Fin d’un conflit en Méditerranée, par Bernard Delzons
Piste d'écriture: Romy, Balthazar et le zèbre
Je suis parti d’un court extrait du roman « Ce que les étoiles doivent à la nuit » de Anne-Gaëlle Huon pour imaginer une suite rocambolesque. Dans ces extraits on faisait la connaissance de deux personnages, un apprenti journaliste qui a pénétré clandestinement dans une propriété pour y faire un reportage, une jeune femme habillée de manière élégante mais excentrique. Ils viennent de se rencontrer sous un kiosque, à l’abri des pluies fortes d’un orage. La présence d’un zèbre inattendu vient compléter le tableau.
La jeune femme vient de demander au journaliste de lui faire visiter les lieux…
J’étais assez fier de moi, j’avais réussi à passer par-dessus la grille sans trop de dégâts. Enfin presque, ma veste s’était accrochée et j’avais maintenant une poche déchirée qui pendait lamentablement. Pourtant je savais que je ne risquais pas grand-chose, car les chiens étaient sûrement enfermés en raison de la réception. J’avais à peine fini de me congratuler qu’une pluie orageuse soudaine s’était abattue, et je n’avais pas trouvé ce kiosque assez rapidement pour ne pas être détrempé de la tête au pieds. J’avais à peine repris mon souffle que je découvris cette femme dans la pénombre, qui m’observait en fumant une cigarette. C’est elle qui m’adressa la parole en premier et je cherchais quoi répondre, compte tenu de ma clandestinité sur le lieu, quand un zèbre était apparu. Elle dit : il faut le rattraper. Sans réfléchir j’ai foncé après lui et l’ai ramené près du kiosque. Je savais m’y prendre avec les animaux. C’est là que l’inconnue reprit son questionnement !

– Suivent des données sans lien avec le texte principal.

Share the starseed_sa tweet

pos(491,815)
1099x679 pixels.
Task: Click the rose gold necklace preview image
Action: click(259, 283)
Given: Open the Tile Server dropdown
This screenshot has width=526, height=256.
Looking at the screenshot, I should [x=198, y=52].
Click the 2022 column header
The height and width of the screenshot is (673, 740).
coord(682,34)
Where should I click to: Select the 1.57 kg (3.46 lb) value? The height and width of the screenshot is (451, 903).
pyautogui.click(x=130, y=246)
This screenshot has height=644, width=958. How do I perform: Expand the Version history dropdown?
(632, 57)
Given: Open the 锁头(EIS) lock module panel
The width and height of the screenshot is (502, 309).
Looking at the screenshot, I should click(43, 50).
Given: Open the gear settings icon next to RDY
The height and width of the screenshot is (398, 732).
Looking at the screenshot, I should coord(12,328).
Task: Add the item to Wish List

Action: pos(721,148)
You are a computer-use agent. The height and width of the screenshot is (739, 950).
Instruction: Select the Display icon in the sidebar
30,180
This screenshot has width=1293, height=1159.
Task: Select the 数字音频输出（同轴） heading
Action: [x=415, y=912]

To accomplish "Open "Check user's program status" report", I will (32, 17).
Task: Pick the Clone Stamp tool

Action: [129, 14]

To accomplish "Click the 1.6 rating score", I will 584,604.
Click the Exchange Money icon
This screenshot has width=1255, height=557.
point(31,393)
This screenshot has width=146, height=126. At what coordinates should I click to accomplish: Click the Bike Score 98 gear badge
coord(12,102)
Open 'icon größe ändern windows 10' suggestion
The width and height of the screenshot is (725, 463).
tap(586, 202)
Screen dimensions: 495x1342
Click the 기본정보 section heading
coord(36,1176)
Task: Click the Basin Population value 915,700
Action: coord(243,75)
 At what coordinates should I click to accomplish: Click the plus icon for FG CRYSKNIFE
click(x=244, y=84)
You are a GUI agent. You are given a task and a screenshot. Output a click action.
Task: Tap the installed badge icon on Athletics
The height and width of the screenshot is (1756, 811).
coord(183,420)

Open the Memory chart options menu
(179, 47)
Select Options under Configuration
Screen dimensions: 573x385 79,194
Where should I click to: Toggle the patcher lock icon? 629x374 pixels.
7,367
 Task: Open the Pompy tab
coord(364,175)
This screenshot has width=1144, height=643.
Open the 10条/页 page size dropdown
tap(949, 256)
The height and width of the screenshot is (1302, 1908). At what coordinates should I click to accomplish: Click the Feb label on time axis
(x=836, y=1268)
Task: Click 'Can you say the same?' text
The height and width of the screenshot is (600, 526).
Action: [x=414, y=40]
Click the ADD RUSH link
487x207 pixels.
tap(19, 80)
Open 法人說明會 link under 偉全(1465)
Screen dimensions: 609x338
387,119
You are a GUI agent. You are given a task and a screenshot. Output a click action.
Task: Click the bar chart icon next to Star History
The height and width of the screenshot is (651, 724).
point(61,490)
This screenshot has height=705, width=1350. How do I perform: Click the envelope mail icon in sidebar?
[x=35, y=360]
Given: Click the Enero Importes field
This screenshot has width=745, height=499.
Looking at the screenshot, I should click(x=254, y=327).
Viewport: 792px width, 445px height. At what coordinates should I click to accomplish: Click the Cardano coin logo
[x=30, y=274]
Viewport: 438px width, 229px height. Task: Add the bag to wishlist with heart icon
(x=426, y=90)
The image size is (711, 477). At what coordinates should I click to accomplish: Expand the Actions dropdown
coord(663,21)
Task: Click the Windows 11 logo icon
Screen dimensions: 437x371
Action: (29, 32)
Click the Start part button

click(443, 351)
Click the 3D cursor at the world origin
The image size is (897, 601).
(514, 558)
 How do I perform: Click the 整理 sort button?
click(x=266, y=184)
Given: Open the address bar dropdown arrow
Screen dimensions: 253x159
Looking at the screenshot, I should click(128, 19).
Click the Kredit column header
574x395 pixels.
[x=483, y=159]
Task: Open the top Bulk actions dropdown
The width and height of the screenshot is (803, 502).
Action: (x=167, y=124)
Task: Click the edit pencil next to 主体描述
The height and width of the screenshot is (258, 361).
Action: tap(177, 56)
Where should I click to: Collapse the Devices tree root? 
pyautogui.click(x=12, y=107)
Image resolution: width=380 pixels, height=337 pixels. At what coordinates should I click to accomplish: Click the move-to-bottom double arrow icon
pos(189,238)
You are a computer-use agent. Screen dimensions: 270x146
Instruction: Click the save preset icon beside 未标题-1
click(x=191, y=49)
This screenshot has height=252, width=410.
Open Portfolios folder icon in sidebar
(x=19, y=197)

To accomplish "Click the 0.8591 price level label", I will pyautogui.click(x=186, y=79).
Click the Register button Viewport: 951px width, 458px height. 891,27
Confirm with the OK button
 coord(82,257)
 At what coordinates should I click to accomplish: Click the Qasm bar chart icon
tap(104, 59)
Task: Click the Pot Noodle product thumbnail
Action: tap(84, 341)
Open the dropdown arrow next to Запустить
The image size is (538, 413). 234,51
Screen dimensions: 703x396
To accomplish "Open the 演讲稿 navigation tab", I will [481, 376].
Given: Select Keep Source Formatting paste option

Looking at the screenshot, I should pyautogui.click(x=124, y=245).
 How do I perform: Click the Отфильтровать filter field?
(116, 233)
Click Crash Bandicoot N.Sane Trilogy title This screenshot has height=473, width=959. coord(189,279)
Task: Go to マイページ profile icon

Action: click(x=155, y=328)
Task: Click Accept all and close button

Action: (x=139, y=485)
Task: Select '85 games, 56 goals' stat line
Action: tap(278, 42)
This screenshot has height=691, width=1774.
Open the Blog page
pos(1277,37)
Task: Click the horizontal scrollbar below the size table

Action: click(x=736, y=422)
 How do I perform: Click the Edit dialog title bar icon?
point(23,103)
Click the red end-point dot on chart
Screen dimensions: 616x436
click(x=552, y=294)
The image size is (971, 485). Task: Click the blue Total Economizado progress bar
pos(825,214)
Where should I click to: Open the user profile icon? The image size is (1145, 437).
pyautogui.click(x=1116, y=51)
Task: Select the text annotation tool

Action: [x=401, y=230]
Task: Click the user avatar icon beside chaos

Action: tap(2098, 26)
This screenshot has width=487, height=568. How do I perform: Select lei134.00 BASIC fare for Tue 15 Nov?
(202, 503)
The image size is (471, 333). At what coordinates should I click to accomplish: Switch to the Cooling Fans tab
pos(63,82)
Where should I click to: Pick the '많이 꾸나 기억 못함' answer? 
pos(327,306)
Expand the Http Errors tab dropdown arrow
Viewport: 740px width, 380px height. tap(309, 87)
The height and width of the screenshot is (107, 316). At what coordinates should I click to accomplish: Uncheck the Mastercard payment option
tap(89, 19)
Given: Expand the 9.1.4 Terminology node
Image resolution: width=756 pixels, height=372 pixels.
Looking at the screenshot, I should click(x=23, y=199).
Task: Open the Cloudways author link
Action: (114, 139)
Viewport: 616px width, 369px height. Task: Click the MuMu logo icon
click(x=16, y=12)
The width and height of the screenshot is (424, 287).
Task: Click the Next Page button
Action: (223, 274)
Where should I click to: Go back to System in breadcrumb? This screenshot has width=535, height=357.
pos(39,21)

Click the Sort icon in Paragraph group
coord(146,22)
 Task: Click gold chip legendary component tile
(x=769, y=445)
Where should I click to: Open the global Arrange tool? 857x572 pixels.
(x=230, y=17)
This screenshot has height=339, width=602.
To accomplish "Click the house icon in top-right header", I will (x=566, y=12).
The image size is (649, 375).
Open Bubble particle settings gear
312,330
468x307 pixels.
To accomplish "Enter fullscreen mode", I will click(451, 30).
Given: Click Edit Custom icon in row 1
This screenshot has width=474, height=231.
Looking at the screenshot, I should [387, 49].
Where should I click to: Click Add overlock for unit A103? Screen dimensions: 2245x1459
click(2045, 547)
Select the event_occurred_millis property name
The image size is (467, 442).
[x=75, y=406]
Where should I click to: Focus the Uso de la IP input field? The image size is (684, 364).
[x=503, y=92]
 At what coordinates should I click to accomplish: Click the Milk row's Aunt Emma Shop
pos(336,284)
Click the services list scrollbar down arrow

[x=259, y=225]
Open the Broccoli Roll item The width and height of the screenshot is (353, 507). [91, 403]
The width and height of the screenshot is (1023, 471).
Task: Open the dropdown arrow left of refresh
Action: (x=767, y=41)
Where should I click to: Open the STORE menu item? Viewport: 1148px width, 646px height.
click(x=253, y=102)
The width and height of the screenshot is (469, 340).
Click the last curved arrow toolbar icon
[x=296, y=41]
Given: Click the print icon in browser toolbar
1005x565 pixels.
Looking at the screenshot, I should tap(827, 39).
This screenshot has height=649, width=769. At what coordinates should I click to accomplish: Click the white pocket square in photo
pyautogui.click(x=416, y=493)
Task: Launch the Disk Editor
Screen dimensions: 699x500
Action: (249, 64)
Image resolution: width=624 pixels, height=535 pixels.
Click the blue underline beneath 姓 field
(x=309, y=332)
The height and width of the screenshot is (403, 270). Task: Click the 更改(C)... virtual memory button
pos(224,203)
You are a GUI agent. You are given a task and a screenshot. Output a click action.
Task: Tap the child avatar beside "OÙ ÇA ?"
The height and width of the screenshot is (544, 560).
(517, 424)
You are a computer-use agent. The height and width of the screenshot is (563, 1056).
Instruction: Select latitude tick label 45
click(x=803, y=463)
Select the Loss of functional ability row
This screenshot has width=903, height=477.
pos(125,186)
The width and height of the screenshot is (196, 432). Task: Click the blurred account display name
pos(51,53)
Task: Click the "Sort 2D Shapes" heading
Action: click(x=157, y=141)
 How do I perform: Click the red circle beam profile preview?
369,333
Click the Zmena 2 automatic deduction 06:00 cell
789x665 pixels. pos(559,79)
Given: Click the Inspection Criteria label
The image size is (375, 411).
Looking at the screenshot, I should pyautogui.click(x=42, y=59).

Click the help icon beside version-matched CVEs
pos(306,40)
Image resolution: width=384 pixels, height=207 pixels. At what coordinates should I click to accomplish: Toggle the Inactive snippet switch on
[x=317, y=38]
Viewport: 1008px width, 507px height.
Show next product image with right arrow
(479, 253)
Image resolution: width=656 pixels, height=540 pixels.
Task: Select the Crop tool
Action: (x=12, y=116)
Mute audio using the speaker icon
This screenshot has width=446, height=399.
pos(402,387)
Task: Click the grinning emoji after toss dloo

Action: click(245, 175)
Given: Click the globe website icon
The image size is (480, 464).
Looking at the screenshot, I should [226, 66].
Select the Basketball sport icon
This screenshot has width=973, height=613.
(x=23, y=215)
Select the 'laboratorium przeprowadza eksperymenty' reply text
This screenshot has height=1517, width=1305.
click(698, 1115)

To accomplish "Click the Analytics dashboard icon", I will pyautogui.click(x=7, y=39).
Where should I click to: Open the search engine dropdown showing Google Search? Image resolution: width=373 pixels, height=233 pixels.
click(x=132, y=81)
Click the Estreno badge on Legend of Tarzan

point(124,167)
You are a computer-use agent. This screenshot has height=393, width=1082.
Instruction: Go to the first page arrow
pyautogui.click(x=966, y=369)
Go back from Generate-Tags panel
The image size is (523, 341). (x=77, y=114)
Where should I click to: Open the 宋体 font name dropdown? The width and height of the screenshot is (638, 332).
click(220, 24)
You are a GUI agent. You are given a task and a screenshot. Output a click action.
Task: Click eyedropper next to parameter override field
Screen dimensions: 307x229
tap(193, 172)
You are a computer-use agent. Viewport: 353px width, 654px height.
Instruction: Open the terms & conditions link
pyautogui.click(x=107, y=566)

J’avais trop parlé, c’était sûr, comme d’habitude ! Comment allais-je pouvoir lui faire visiter ce lieu que je ne connaissais pas moi-même. Elle avait dit : « vous me faites visiter ? » Avait-elle deviné l’étrangeté de ma présence dans cette propriété, surtout maintenant que la pluie m’avait enlevé toute trace de dignité et de sérieux. Était-elle, comme moi, une invitée surprise, impossible, pensai-je, avec sa traine de plumes rouges ! Il fallait gagner du temps, le mieux c’était encore de s’occuper du zèbre. J’accrochai tant bien que mal le ruban de satin qui lui servait de licol à la balustrade qui entourait le kiosque. Alors seulement je remarquai que l’animal était couvert par une sorte de tissu. Je l’enlevai comme je pus pour le mettre plus à l’aise. Je découvris alors que mon zèbre n’était autre qu’une mule déguisée. Pourquoi lui avait-on mis un pyjama rayé ?
La femme continuait à m’observer, l’air goguenard. Il fallait faire quelque chose. Alors j’ai répondu à sa question : « Moi, c’est Balthazar. » Elle éclata de rire en entendant mon prénom. Elle ne dit rien, mais je pouvais deviner dans ses yeux ce qu’elle pensait : « Pour un roi mage, il est bien insignifiant ! » En me regardant, elle ajouta : « alors, on y va ? »
Je ne savais pas où, n’étant jamais entré dans ce parc avant cette soirée. Je me décidai à suivre la musique qu’on entendait au loin. Je lui tendis la main pour l’aider à descendre les marches et je tentai de ramasser sa traine pour qu’elle ne s’abime pas dans les flaques. Nous allions nous éloigner quand derrière nous une voix grave se fit entendre. « Vous n’allez quand même pas me laisser là tout seul." Je me suis retourné, il n’y avait personne sauf cette malheureuse mule. Je haussai les épaules, prêt à partir cette fois. Une nouvelle fois, la voix grave reprit : « Alors toi le clown, tu vas me détacher. » Je m’étais retourné assez vite et il n’y avait aucun doute, c’était le zébré qui s’était exprimé. Je vis, là, une opportunité. J’allai vers l’animal, le libérai et, l'emmenant à proximité de la jeune femme, je lui fis comprendre qu’elle serait mieux sur le dos de l’animal. Il fallut s’y reprendre à plusieurs fois pour l’installer, mais finalement, Romy avait fière allure avec sa crinière rousse qui débordait sous son chapeau, et ce ruban couvert de perruches ondulées. La traine bien arrangée sur la croupe de l’animal, nous partîmes à la recherche du château.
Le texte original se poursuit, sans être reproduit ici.